Figure 9b shows the output curve of sensing element 2 in the five-cyclic-load procedure. The output of the sensing element follows close behind the varying pressure in the whole measurement range. For all the applied loads, the sensing element shows similar piezoresistive behavior from the first cycle to the last. All these indicate that stable and recoverable conductive networks have been successfully constructed during the cyclic compression process. Both the high repeatability of the sensing element and the uniformity among all eight sensing elements are the result of the MWCNTs’ uniform dispersion and single-step method to fabricating sensing elements.

However, a time delay can be found between the actuating load and the output. The maximum delay of about 1 s is located in the download process, and inhibits high-accuracy measurement of the plantar pressure. It is inferred that both the hysteresis and time delay originate from the natural viscoelasticity of the PDMS matrix. Therefore, the designed plantar pressure sensor is not suitable for applications which are strict in real time. The novel material design and innovative structural design of the sensing element should be considered for addressing this problem efficiently [27,28,29].

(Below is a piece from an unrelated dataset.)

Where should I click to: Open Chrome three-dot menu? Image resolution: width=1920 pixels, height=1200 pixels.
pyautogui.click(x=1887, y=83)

4.2. Application of the Plantar Pressure Sensor

An experiment was carried out to verify the efficiency of the designed sensor for measuring the plantar pressure during walking. The footstep’s main phases, that is, foot-flat, heel-off, and midswing, are shown in Figure 10.

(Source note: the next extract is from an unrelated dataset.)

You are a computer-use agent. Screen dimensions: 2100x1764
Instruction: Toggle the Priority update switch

When a person stands still, the body weight is evenly distributed over the whole foot, as in Figure 10a. During the dynamic gait phase, the body weight is correspondingly supported by different parts of the foot (see Figure 10b,c), and the distribution of plantar pressure reflects this transformation intuitively. Figure 10d–f show the corresponding plantar pressure distribution of these three phases in a standard step, while the specific pressure values of all the sensing elements during a standard step phase are shown in Figure 11. The resulting pressures can be further processed for extracting valuable information for practical purposes.

The experimental results proved that cooperation of the designed sensor with the signal processing system can sense plantar pressure. The developed pressure measurement system offers a more effective solution for plantar pressure measurement, especially for a slack pace.

5. Conclusions

In this paper, a piezoresistive sensor based on the MWCNTs/PDMS composite was developed for plantar pressure measurements. The sensing material preparation, structure design, fabrication process of the sensor, and the signal processing systems were presented. In addition, the sensing material was characterized and the sensing mechanism was illustrated. The designed sensor was characterized in terms of linearity, hysteresis, and repeatability. Finally, the proposed plantar pressure sensor has been successfully used to implement a standard step plantar pressure measurement. The results indicate that the proposed device can be successfully applied in plantar pressure measurements, and it has potential applications in gait detection and disease diagnosis. Future studies will focus on improving the dispersion quality of the MWCNTs in the PDMS matrix and simplifying the signal processing system for more convenient, practical applications.